There is a strong and thriving novel podcasting community out there, with a few folks like Scott Sigler and JC Hutchins who have broken out and secured major NY publishers for their novels. Even though podcasting has been around for several years now, there are still people who aren’t completely clear on what a podcast is or how to make one.

In the simplest terms, a podcast is just a downloadable mp3 file. You don’t need to have an ipod or other mp3 player to play it, though you can certainly use one. You don’t even have to have an ipod or an mp3 player to make a podcast of your own. Many people download and listen to their podcasts right on their computer.

Fiction podcasters generally record several 20-30 minute “episodes” of their novel or a certain number of chapters at a time. (Maybe just one chapter at a time, if the chapters tend to be long.)

These episodes are then released serially generally in weekly installments from the podcaster’s website, podiobooks, and itunes. (And anywhere else they can find to host it.)

While there are podcasts out there that are paid subscriptions, most of the podcasting community is built on “free content.” Podcasters also tend to reach out and help each other, trading time and audio guest spots, or promoting each other’s podcasts in their own podcasts.

Serially produced audio fiction allows you to start building an audience over several episodes. You’ve constantly got something “new” to market (new episodes), but at the same time it’s really just the one book you’re promoting. So when you make a weekly mention of your novel it’s a “new episode is out” not just a repeat of the exact same message.

About podcasting your book

Podcasting requires an entirely different skill set than writing, editing, or producing a print or ebook novel, and there are pros and cons to podcasting a novel.

Once you decide to podcast …

There are a few different things you’ll have to do and educate yourself about to create a high quality podcast. Just slapping together a poor audio recording will do nothing to increase your reader base or improve your sales. If you aren’t committed to putting out the best podcast possible, to positively showcase your work, then it won’t be worth doing and may end up hurting you more than helping you.

Before getting started, you’ll need to set up your studio. There is a wide price range of equipment and software, but there are some items you definitely need.

You’ll also want to decide on the format. Besides episodes, and how long you want your podcast, you’ll need to decide if you want to make it more like a radio play, or narrate it like a normal audiobook.

There are a few things you’ll need to learn about recording.

And then of course there is post-production. Some things you can fix, edit, or tweak in post-production and some you’ll have to re-record.

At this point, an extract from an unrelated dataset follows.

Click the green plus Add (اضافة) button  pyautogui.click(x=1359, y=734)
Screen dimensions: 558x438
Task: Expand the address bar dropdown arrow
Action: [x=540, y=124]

There are several places you can go to find podsafe music and sound clips (meaning: you can legally use it on your podcast for free.)

You’ll want to learn about distributing your podcast and how you’ll get it out to an audience. Podcasts are a great marketing tool for your work, but they aren’t magic. You also have to market the podcast itself.

There are several podcasting resources you can go to to gain more in-depth knowledge.

I’ve done some internet audio before, and this kind of thing can be a lot of fun, but it’s also a lot of energy and work, and requires a certain skill set and temperament. It won’t be right for every indie author, but it may be right for you.

One caveat: If you do decide to podcast, be sure the novel is absolutely complete and edited. It’ll reduce your stress load considerably. And if you choose to do a print release, having a print release available simultaneously while releasing podcast episodes can increase your sales, especially among readers who can’t wait weeks or months for all the episodes to air.